Thank you for visiting my website. Very little here has been updated recently – a testimony to how busy (and happy!) I have been in my work, because this tiny corner of the internet was set up to showcase what I do and for potential employers to get some idea of how I write.
And yet here I am now, revisiting this site. At the time of writing this brief entry (February 2025) I am once again looking for new challenges. If you are a prospective employer, you will find a limited portfolio of regular news and business publications which will give you a flavour of my remit over the last 15 years or so, and a video or two of me on stage. For those, please see the buttons at the top of the homepage.
For confidentiality reasons, none of the business/market intelligence reports I have written/edited for HBI are here, and my work with Candesic consultancy is not included.
There are also some personal musings which may give some insight into what makes me tick, but my blog has been, at best, updated infrequently!
If you would like to see a copy of my CV please email me, and/or click below to see my LinkedIn.
Mum died last year. She was a remarkable woman, living in India in the foothills of the Himalayas in the shadow of Nanda Devi – and working – from her sixties to her late eighties. This was my eulogy to her. I have done a lot of public speaking over the years, but nothing as tough as this. I hope I did her justice.
Do you care where you get your news from? And does it matter?
We used to be satisfied when we picked up our daily diet of news – up to a day late – in stodgy broadsheet format or saucy, bite-sized red top flavour.
And we all knew a journalist when we met one. They were hard-drinking, thrice divorced cigarette smoking ne’ er do wells who would sell their grandmothers for a scoop.
But now we’re all journalists, potentially. Citizen journalists. Every mobile phone and tablet gives its owner the potential to capture news as it happens, and serve it up to a willing audience on a Twitter or blog-shaped plate, or on any number of hyper-local sites.

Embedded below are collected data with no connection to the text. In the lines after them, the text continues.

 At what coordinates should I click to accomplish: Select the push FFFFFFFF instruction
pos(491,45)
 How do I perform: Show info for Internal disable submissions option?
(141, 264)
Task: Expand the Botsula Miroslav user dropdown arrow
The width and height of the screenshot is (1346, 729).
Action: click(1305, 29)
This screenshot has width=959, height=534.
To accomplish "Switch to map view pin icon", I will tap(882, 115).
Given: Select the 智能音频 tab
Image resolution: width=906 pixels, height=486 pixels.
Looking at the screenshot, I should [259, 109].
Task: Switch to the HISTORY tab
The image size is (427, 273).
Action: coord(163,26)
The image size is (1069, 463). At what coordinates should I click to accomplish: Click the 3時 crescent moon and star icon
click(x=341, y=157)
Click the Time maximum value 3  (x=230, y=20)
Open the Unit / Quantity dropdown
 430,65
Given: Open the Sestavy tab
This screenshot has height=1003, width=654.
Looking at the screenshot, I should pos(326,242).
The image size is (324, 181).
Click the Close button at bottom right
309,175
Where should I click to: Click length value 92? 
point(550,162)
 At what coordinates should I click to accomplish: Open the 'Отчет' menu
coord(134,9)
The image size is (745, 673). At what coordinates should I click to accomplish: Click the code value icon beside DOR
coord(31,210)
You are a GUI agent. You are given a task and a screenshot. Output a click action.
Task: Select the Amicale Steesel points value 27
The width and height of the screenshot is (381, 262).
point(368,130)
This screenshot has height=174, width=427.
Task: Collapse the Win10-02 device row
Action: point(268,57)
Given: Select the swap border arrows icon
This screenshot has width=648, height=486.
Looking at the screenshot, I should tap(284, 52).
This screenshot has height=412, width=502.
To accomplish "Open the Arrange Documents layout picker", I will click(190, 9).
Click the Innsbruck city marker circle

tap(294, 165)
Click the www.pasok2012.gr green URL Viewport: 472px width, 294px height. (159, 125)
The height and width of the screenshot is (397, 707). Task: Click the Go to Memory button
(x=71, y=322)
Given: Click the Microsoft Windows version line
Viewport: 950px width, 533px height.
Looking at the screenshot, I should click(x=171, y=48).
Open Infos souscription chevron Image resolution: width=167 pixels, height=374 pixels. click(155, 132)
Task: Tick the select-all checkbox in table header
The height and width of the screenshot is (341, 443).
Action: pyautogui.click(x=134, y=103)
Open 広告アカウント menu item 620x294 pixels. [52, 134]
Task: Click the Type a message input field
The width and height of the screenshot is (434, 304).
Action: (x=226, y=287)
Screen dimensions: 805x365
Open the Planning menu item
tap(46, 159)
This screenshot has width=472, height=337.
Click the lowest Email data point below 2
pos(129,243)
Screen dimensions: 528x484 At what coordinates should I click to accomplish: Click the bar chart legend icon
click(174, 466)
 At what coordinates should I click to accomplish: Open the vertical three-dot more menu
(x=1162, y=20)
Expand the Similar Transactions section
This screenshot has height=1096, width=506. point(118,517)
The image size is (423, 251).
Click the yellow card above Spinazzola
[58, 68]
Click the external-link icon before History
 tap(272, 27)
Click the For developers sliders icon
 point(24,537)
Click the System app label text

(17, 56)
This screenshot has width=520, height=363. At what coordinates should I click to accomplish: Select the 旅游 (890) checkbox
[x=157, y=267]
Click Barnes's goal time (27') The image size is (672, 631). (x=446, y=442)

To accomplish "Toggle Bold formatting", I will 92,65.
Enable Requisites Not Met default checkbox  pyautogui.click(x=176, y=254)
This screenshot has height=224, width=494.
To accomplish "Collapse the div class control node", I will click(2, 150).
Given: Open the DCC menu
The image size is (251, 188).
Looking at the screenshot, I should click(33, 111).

But there is a risk, in this world where everyone is publishing everything they see and commenting on it, that news sites will become little more than a showcase for “content harvesters”, regurgitated stories culled from the internet and written by others, repackaged at low-cost by bleary-eyed battery-farms of sunshine-starved “journos-lite” for easy consumption.
In any event, I’d like to hope some of the reading public still has an an appetite for real journalism. Because someone has to hold those in power to account, rather than simply accept what they say. Someone needs to keep an eye on what is happening in our courts. Someone needs to do some actual investigation.
I’m not sure, yet, to what degree that is the case, but it does please me to see that, when looking at my former papers’ daily web figures, there is clearly still an appetite for proper, strong news values. Good, original stories are still well read and commented on.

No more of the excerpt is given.